Re: Cost of calling a standard library function

From: The Half A Wannabee ("The)
Date: 03/03/04


Date: Wed, 3 Mar 2004 16:04:05 +0100


"C" <blackmarlin@asean-mail.com> wrote in message
news:33d97ee5.0403030441.2fa1780c@posting.google.com...
> "The Half A Wannabee" <ShakainZulu_AT(Do you See me
now?#0)_HotIQForReal.NET.com> wrote in message
news:<4044eefd$1@news.broadpark.no>...
>
> > HMMM!!!! I am not sure I understand theese timings!
> > It would almost seem that ebp is more costly to push
> > than other registers, and that edi edi is more costly
> > to push that eax edx ??????? No I am to tired (or
> > stupid). Maybe a more advance asm programmer would
> > care to comment ? Randy this is you call....? OR
> > better, Wolfgang,Betov or somebody ;-)
>
> EBP is not actually more costly to push, but there can
> be circumstances where it generates stalls making it
> appear more costly.
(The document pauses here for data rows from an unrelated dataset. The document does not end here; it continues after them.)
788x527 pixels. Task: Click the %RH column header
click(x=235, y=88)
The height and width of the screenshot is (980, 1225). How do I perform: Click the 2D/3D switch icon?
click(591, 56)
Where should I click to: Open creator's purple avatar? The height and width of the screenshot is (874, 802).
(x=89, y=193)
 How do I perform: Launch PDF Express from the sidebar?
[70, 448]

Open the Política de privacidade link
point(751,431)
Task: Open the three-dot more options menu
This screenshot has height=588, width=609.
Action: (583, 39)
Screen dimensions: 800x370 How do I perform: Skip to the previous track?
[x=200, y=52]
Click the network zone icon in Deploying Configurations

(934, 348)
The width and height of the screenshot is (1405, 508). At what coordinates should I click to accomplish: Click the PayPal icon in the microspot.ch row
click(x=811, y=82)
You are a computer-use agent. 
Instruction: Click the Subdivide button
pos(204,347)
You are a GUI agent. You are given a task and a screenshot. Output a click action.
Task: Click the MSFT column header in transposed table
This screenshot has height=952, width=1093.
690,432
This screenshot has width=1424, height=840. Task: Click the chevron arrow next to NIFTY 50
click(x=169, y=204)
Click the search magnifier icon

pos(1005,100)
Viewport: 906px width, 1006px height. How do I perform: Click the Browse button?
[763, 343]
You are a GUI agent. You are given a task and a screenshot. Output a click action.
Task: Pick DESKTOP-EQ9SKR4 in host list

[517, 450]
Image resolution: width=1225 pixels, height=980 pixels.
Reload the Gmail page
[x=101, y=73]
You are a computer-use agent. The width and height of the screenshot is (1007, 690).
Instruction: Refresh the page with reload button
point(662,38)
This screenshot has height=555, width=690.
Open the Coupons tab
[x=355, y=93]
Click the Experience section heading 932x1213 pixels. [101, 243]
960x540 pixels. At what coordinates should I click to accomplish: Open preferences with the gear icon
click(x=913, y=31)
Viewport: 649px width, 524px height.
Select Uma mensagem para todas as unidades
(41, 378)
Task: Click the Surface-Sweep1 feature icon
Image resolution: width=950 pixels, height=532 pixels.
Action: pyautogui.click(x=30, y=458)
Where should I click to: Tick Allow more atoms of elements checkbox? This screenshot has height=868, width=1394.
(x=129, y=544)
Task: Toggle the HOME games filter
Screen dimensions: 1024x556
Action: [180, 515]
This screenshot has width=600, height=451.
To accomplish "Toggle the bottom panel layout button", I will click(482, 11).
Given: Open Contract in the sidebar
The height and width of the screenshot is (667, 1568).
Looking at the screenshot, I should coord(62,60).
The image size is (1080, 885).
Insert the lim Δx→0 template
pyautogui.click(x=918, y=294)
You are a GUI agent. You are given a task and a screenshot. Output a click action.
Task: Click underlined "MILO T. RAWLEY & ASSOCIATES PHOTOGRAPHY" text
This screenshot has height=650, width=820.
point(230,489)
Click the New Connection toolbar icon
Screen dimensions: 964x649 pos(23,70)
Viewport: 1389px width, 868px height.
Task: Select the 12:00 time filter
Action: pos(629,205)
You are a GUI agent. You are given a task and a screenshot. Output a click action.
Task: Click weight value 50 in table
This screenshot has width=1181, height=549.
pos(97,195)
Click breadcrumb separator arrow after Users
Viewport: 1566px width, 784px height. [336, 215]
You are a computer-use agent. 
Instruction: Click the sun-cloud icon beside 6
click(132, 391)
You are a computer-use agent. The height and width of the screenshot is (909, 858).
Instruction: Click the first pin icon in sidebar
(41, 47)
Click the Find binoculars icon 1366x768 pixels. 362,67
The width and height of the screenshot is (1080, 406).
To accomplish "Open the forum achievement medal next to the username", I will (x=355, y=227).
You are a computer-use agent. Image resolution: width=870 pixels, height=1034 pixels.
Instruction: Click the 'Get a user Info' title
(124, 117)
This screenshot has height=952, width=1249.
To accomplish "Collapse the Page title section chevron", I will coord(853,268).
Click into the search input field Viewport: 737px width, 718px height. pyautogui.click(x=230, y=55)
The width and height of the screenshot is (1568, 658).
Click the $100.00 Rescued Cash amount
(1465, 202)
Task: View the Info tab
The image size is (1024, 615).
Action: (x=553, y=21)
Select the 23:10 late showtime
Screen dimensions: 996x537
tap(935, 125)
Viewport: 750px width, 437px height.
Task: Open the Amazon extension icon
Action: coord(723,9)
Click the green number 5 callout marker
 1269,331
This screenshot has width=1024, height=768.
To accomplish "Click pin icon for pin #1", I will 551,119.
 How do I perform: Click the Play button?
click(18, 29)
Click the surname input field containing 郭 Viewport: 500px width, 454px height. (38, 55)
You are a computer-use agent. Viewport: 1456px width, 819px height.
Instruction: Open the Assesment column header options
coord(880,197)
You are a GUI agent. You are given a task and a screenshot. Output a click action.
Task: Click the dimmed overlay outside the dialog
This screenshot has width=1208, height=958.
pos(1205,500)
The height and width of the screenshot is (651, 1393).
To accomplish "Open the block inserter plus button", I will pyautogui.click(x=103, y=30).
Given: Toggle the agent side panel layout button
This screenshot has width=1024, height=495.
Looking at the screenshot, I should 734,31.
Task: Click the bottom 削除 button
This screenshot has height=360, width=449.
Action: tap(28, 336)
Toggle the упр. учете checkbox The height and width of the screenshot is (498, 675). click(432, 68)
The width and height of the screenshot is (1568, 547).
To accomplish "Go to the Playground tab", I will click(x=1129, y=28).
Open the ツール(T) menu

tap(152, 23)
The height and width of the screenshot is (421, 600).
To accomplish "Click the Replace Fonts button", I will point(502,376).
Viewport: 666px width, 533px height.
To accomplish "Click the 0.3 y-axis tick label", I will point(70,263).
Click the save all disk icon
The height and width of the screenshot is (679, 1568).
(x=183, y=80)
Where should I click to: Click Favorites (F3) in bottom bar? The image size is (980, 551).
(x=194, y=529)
I assume you are creating and
> destorying a stack from something like...
>
> PUSH EBP
> MOV EBP, ESP
> ; your code
> MOV ESP, EBP
> POP EBP ; { AGI stall }
> RET

No need to assume. The code was in my mail : Here it is again. (below)
This is Beth's solution for an inline copyrect (no call). So NO stack frame
(due to a call) is present at all. (I am fudging poet, and now I am a lun)

call TPerformanceCounter_TimeStampRemark TestRemark5
    push edi
       mov ecx 1_000_000
       @TestLoop3:
          push edi esi ebp
            mov esi ARect
            mov edi BRect

            mov eax D$esi + TRect_Left
            mov ebx D$esi + TRect_Top
            mov ebp D$esi + TRect_Right
            mov edx D$esi + TRect_Bottom

            mov D$edi + TRect_Left eax
            mov D$edi + TRect_Top ebx
            mov D$edi + TRect_Right ebp
            mov D$edi + TRect_Bottom edx

          pop ebp esi edi
       sub ecx 1
       jnc @TestLoop3
    pop edi
    call TPerformanceCounter_TimeStampRemark TestRemark2

Below I repeat the code that was 6000 TICK faster than the above. Still
Beths code, only now esp does not get pushed/poped, but saved away in a
memoryvariable.
(my computer generates 3579545 ticks per second).

[MemoryStack: &NULL]
call TPerformanceCounter_TimeStampRemark TestRemark7
     push edi
       mov ecx 1_000_000
       @TestLoop5:
          mov D$MemoryStack ebp
          push edi esi
            mov esi ARect
            mov edi BRect

            mov eax D$esi + TRect_Left
            mov ebx D$esi + TRect_Top
            mov ebp D$esi + TRect_Right
            mov edx D$esi + TRect_Bottom

            mov D$edi + TRect_Left eax
            mov D$edi + TRect_Top ebx
            mov D$edi + TRect_Right ebp
            mov D$edi + TRect_Bottom edx

          pop esi edi
          mov ebp D$MemoryStack
       sub ecx 1
       jnc @TestLoop5
    pop edi

So there should occur no spesial AGI stall because of this? As I see it, it
"proves" that push/pop is more costly than move to/from memory. This makes
sense, since push Allocates memory, and pop deallocates it. But still one
should hope the spesial processor instruction would do it faster.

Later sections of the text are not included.